Thanks to a Phase 2 trial, pediatric patients with Philadelphia chromosome-positive acute lymphoblastic leukemia or Ph+ ALL, now have a new treatment option. The FDA has announced approval of Sprycel (dasatinib) for use in combination with chemotherapy in patients who are younger than age 18. This approval may reduce the need of stem cell transplants for some patients.
The trial which brought approval
The Phase 2 trial was titled CA180-372. There were 106 participants, all newly diagnosed with Ph+ ALL who were under the age of 18. Each patient received Sprycel each day, starting on day 15 of chemotherapy. Cohort one of the study involved 78 patients who were each given 60 mg/m2 of the drug each day for two years. During this time they also received chemotherapy. All patients in cohort one of the study achieved complete remission.
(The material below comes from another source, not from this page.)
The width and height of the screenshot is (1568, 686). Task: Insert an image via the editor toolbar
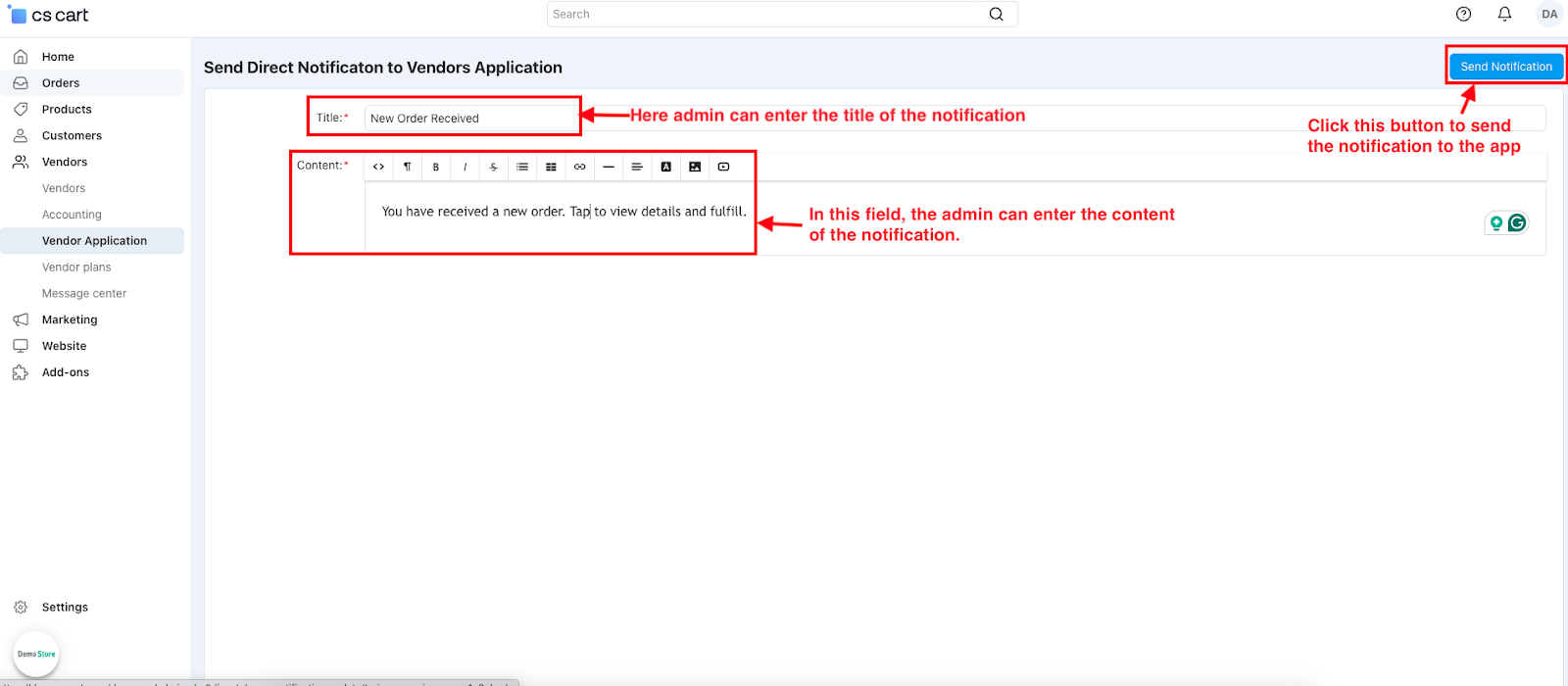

Those in this study who were considered high-risk due to detection of minimal residual disease also became eligible for a stem cell transplant. 15 patients of the 106 ended up receiving a transplant. However, this study is significant because Sprycel was able to eliminate the need of transplantation for so many of the involved patients.
This drug has already shown efficacy and has been approved for those diagnosed with chronic myeloid leukemia. In fact adult chronic myeloid leukemia patients given Sprycel achieved remission faster than those given imatinib. The hope, and the expectation, is that Sprycel will have an even stronger effect against Ph+ ALL for pediatric patients. A randomized study will hopefully be performed soon to continue to investigate this drugs potential.
Researchers are excited about this new discovery and the drugs approval. However, they do admit more research is still needed to fully assure the value of this drug for pediatric Ph+ ALL patients.